(Stored records)
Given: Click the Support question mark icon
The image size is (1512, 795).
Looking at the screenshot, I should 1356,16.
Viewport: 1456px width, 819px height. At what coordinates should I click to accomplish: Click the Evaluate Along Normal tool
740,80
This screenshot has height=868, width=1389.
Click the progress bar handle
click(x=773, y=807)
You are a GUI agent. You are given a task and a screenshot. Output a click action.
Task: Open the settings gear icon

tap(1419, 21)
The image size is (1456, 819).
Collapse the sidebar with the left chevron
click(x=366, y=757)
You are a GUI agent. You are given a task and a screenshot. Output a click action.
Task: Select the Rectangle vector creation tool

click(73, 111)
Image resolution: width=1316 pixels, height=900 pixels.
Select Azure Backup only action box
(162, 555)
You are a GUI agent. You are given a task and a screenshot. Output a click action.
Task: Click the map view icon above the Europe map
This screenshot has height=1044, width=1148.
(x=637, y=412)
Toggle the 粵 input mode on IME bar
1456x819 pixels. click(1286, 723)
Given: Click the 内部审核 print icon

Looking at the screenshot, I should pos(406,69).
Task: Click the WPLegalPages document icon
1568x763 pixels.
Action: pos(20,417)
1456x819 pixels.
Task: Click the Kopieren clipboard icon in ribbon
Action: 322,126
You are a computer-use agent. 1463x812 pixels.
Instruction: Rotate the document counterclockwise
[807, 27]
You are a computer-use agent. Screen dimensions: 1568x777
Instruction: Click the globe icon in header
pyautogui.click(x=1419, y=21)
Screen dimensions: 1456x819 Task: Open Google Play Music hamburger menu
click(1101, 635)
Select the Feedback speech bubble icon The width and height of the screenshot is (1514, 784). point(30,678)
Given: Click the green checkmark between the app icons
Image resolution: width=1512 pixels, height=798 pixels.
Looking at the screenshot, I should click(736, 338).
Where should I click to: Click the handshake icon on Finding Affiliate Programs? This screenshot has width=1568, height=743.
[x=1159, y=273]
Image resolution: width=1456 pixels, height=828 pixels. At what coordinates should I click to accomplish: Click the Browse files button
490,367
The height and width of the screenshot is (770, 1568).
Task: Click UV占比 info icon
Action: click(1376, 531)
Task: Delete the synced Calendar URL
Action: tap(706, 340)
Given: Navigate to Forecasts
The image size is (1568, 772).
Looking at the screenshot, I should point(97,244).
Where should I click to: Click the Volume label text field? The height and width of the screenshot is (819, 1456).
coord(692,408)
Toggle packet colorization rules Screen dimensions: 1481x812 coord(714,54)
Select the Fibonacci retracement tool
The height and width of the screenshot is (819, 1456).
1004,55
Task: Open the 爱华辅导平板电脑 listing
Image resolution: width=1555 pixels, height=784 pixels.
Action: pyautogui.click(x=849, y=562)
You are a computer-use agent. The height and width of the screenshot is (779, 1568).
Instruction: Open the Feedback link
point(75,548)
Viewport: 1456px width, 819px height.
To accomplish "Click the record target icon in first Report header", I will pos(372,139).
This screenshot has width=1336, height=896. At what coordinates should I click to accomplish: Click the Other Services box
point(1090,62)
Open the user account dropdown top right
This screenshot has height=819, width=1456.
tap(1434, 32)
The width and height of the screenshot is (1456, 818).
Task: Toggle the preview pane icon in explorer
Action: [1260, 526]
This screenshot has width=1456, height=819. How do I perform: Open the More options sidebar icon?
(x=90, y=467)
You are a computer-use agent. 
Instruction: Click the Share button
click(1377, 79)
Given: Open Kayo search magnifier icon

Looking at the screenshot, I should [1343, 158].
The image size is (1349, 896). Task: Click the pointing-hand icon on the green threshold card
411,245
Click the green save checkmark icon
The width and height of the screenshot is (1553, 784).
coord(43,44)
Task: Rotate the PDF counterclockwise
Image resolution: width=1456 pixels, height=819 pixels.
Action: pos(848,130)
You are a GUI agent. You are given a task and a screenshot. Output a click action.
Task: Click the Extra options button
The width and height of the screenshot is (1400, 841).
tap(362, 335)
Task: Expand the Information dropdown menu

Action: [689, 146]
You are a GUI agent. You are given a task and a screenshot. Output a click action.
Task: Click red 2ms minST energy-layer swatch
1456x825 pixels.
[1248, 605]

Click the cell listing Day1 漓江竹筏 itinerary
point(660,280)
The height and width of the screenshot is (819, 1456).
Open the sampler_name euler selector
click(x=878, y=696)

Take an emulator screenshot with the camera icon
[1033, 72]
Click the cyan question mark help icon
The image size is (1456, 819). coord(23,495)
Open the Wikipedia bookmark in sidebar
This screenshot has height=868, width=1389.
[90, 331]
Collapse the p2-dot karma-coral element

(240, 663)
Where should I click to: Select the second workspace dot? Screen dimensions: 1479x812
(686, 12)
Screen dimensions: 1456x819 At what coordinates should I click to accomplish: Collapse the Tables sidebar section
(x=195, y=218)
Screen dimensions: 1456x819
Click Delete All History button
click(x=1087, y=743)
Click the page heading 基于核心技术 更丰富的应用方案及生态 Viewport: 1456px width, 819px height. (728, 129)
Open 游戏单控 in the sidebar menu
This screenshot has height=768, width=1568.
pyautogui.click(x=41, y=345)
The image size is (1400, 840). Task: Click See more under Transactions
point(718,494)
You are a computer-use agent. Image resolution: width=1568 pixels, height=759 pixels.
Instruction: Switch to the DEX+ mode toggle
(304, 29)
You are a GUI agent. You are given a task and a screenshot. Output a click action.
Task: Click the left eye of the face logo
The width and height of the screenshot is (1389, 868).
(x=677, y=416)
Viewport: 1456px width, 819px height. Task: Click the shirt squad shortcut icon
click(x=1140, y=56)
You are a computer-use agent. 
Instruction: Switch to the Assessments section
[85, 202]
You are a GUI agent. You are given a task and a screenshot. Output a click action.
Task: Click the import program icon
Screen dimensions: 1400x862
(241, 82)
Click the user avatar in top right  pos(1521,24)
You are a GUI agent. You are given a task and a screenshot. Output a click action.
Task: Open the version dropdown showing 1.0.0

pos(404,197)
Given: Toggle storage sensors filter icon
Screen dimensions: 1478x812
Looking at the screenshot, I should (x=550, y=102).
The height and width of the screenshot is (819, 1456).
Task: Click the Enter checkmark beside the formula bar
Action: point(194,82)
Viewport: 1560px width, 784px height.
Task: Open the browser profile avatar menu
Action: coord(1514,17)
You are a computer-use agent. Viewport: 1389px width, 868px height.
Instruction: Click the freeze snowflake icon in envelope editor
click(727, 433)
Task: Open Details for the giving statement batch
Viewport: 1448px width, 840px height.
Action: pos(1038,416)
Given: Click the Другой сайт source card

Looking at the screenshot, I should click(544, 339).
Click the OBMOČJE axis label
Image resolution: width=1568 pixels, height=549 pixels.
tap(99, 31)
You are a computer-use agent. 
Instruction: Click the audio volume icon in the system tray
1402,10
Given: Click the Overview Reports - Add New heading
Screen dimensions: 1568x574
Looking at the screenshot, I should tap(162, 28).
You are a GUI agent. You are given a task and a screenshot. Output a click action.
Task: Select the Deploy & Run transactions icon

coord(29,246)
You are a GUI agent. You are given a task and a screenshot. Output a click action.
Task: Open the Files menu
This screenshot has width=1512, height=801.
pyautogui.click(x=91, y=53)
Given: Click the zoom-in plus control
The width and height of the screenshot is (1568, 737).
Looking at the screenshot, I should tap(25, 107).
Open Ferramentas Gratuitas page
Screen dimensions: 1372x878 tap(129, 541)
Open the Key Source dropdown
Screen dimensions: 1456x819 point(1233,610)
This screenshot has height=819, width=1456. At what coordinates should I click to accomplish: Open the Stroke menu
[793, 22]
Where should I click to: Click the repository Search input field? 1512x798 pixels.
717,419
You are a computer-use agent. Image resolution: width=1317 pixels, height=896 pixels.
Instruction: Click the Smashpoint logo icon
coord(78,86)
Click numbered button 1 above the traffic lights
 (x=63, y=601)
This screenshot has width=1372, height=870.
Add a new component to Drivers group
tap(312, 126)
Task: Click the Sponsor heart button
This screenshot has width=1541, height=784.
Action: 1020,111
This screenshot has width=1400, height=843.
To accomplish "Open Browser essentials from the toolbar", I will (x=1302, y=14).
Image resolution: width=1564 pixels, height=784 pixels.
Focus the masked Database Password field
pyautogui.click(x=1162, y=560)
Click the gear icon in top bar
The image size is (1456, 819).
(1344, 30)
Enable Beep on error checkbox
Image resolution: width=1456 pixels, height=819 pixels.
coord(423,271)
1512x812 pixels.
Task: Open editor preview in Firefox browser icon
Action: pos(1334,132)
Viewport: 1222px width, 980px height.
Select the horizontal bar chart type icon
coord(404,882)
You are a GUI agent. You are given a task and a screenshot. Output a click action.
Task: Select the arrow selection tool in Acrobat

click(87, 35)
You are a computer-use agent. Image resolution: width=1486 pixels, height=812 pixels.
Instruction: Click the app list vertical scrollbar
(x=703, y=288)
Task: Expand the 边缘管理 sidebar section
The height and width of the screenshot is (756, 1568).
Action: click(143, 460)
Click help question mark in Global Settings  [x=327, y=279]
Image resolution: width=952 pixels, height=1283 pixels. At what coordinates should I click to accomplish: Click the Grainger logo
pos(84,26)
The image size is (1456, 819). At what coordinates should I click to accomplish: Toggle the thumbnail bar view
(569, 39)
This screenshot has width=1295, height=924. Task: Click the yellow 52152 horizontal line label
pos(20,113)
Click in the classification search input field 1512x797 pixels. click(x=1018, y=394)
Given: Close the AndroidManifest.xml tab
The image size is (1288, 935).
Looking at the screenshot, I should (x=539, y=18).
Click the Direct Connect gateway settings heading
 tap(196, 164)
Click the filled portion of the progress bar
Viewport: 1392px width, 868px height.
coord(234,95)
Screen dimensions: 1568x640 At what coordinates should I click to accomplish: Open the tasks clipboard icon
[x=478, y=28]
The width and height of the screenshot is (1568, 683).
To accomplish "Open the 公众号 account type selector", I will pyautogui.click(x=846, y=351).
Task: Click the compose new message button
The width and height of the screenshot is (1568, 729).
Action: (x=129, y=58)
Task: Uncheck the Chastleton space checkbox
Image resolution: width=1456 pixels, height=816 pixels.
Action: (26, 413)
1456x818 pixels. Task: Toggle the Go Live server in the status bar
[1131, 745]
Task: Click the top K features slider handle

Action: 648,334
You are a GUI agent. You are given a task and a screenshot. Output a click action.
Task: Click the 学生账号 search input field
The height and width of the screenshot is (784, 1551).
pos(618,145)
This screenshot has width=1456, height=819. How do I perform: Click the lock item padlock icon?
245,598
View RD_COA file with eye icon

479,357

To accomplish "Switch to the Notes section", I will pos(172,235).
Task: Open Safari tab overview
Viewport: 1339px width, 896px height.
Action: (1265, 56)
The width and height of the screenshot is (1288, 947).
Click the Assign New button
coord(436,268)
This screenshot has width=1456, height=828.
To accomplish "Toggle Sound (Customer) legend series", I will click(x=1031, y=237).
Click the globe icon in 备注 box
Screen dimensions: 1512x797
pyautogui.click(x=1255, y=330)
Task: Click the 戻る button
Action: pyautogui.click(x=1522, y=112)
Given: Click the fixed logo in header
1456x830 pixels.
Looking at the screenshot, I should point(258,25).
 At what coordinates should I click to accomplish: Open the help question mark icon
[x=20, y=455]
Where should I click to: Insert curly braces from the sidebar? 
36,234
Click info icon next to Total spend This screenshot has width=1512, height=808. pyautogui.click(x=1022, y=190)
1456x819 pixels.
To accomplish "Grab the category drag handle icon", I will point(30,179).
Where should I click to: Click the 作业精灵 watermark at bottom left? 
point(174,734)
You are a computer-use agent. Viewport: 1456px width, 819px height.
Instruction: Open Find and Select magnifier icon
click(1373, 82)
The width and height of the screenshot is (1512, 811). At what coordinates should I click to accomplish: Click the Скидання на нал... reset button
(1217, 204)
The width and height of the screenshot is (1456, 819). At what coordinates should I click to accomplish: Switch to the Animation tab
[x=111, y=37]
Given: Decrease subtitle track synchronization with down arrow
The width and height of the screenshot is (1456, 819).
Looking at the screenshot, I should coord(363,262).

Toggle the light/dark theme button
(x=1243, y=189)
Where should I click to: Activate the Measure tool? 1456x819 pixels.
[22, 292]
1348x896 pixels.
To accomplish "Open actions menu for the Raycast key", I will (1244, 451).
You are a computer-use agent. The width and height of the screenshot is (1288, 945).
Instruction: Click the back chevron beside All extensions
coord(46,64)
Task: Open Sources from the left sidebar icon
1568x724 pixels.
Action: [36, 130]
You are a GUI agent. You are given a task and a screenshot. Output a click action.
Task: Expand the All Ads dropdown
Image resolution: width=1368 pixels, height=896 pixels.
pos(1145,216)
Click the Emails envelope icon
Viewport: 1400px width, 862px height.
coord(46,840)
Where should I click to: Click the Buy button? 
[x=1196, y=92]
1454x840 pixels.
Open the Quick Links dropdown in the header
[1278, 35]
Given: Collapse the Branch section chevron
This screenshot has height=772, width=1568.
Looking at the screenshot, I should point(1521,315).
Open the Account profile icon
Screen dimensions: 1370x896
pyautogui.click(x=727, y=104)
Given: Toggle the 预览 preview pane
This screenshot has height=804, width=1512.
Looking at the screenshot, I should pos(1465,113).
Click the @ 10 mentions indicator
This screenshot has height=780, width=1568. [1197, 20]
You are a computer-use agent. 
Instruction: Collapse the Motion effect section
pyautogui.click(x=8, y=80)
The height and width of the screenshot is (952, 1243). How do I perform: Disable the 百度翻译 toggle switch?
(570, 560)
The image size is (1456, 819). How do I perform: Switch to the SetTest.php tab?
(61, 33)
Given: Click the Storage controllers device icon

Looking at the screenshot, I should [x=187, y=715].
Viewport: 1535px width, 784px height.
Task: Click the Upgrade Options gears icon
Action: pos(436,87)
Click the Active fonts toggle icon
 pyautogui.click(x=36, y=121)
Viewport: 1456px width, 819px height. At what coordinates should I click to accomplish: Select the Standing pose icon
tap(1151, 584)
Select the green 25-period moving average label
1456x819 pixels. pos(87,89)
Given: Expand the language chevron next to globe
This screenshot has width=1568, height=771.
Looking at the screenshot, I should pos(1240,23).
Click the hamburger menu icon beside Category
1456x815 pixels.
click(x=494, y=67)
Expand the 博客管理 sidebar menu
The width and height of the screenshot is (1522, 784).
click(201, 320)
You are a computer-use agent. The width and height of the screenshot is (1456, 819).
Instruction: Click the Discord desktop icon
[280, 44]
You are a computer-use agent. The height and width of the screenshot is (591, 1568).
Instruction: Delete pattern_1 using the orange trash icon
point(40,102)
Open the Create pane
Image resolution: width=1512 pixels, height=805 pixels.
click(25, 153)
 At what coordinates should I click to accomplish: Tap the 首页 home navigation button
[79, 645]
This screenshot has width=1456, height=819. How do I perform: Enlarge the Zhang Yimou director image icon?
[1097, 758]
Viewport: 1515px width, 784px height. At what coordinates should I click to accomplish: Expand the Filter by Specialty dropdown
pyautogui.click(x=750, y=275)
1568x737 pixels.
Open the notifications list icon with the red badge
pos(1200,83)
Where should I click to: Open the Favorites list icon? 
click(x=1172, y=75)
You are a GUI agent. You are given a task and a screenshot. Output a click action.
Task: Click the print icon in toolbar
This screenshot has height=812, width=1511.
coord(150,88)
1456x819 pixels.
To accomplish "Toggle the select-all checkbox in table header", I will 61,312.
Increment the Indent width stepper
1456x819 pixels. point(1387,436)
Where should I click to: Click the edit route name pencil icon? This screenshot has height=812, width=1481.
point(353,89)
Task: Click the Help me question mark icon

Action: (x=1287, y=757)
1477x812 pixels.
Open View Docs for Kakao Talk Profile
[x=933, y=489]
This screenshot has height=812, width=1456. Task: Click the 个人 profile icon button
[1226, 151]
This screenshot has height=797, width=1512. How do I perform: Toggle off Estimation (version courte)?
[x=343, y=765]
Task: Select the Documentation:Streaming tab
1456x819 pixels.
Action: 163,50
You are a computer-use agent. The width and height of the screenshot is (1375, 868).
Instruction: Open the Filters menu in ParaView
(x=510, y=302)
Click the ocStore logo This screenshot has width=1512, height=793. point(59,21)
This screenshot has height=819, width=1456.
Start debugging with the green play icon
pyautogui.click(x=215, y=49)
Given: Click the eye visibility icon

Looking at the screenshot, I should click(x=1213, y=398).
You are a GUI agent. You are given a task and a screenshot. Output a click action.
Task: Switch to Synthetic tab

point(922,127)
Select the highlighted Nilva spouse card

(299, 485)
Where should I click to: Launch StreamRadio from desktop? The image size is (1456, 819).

**Assigned task:** Look above for the line with "Open the Quick Links dropdown in the header" and the line with "Given: Toggle the 预览 preview pane"; transcribe both and all lines in between, exactly, and nothing else.

**Answer section:**
Open the Quick Links dropdown in the header
[1278, 35]
Given: Collapse the Branch section chevron
This screenshot has height=772, width=1568.
Looking at the screenshot, I should point(1521,315).
Open the Account profile icon
Screen dimensions: 1370x896
pyautogui.click(x=727, y=104)
Given: Toggle the 预览 preview pane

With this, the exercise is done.